Darmstadt, Germany | AFP |
Europe’s ground-breaking quest to unravel the Solar System’s mysteries concludes Friday with the Rosetta comet chaser crashlanding onto the cosmic wanderer’s rocky surface.
The mission, summarised in numbers:
1: Rosetta became the first spacecraft, in August 2014, to enter the orbit of a comet. In November of that year, it sent down robot lab Philae, which became the first comet lander.
6.5 billion: Kilometres (four billion miles) travelled from Rosetta’s launch in March 2004 until it reached Comet 67P/Churyumov-Gerasimenko, aided by gravity boosts on Earth and Mars flybys.
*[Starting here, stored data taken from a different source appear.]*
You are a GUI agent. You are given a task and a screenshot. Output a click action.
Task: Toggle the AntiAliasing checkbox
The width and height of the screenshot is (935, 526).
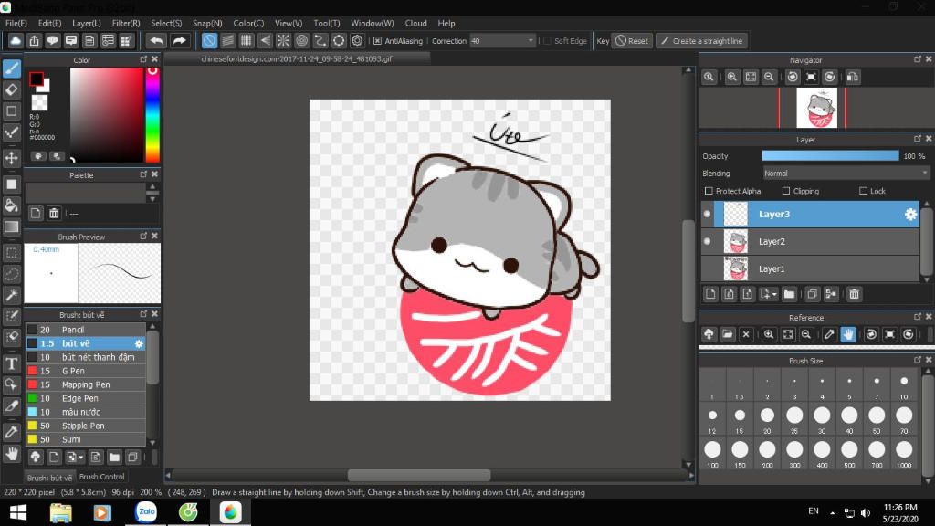click(x=378, y=41)
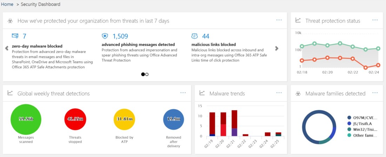Image resolution: width=386 pixels, height=157 pixels.
Task: Click the chart icon beside Malware trends
Action: [x=202, y=93]
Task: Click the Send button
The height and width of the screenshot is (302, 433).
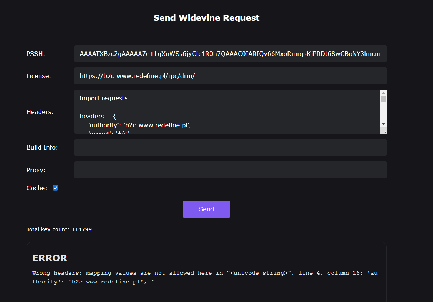Action: (206, 209)
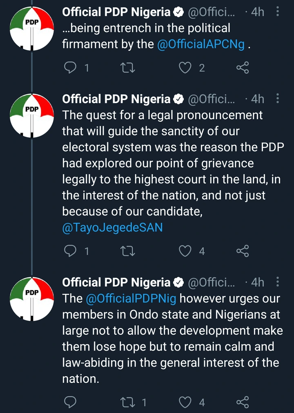Share the last tweet about Ondo state
The width and height of the screenshot is (294, 413).
tap(243, 403)
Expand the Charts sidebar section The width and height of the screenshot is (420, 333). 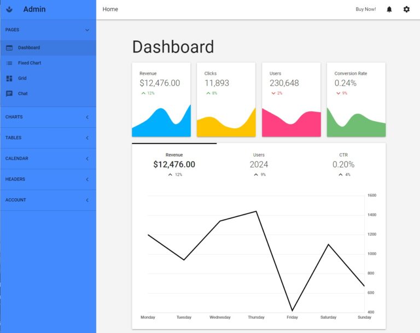coord(87,117)
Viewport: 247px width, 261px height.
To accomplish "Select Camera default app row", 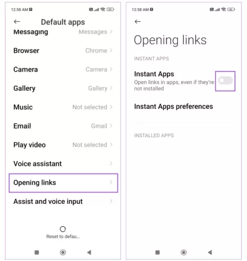I will click(63, 69).
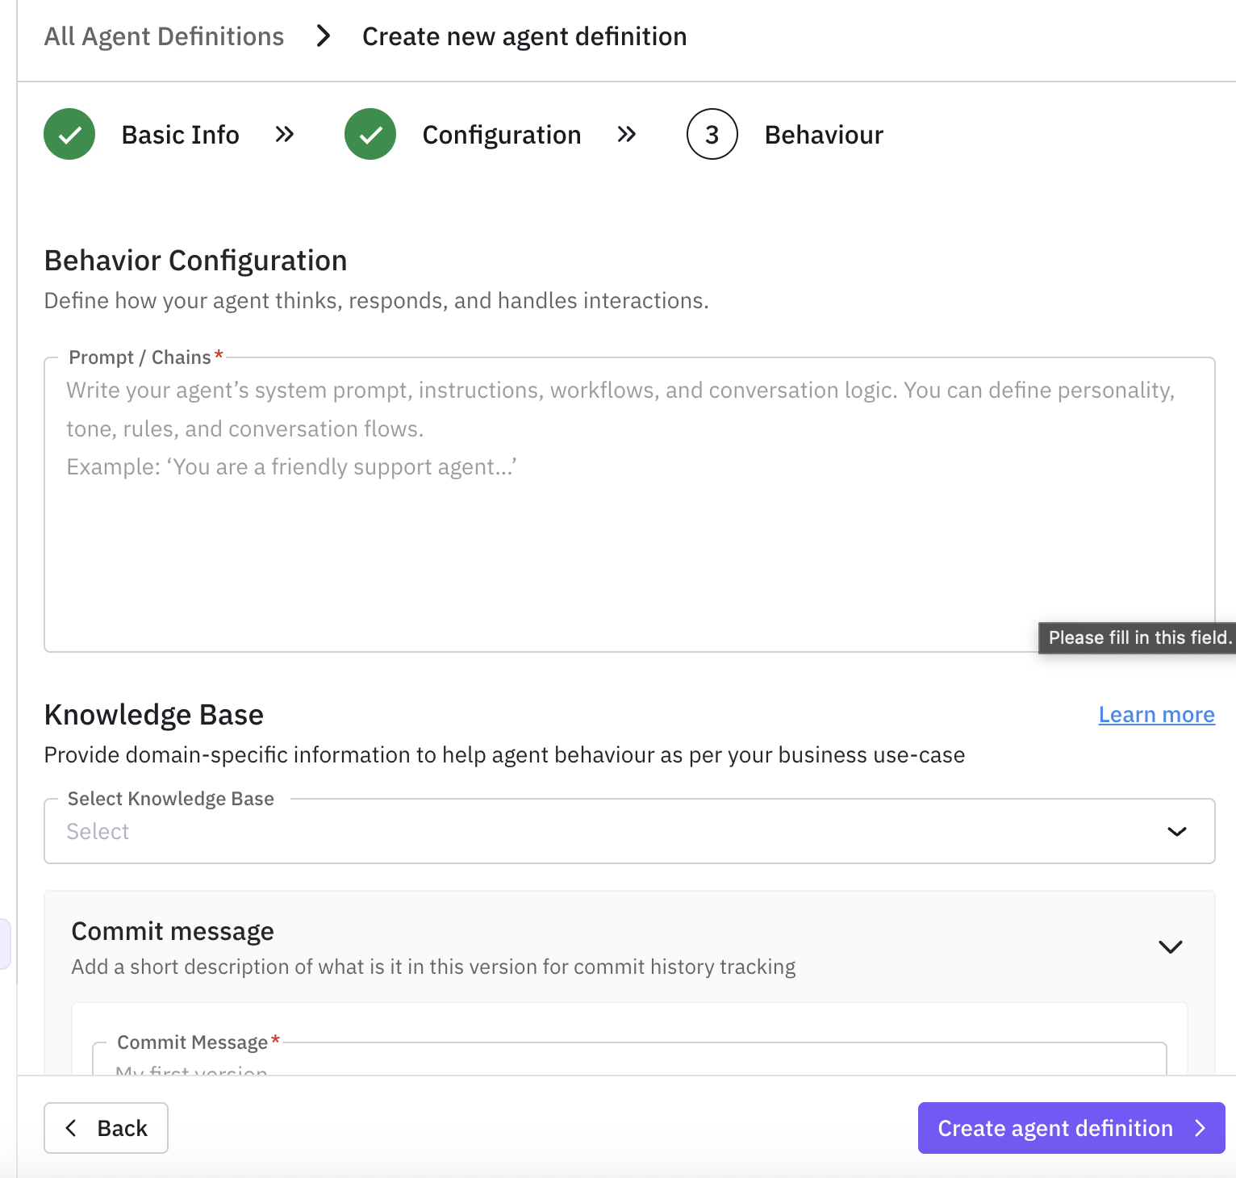The width and height of the screenshot is (1236, 1178).
Task: Select the Configuration step label
Action: (x=501, y=134)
By now, the accumulated distance is 7.9 billion km.
12 years, six months, 28 days: Mission duration from launch to end.
786: days Rosetta spent circling 67P, sniffing and tasting its atmosphere and photographing it from all angles.
19: kilometres (11 miles) — the altitude from which Rosetta was set on a collision course with the comet.
14: hours — the duration of Rosetta’s freefall.
90: centimetres (35 inches) per second — the speed at which Rosetta is to make a “controlled impact” with the comet.
720 million: kilometres (450 million miles) — Rosetta’s distance from Earth when it received its suicide command.
14.2: kilometres (8.7 miles) per second — the speed of the comet, with Rosetta and Philae on deck, zipping around our Sun on a near seven-year elongated orbit.
40: minutes — the time it took for signals to travel between mission control in Darmstadt and Rosetta.
11: Science instruments onboard Rosetta, added to another 10 on Philae.
100 kilograms (220 pounds) — Washing machine-sized Philae’s weight on Earth, compared to one gram (0.04 ounces) on the low-gravity comet. Rosetta weighs some three tonnes.
1.4 billion: euros ($1.5 billion), the cost of the mission, approved in 1993.
500: Number of scientists and engineers involved in the project.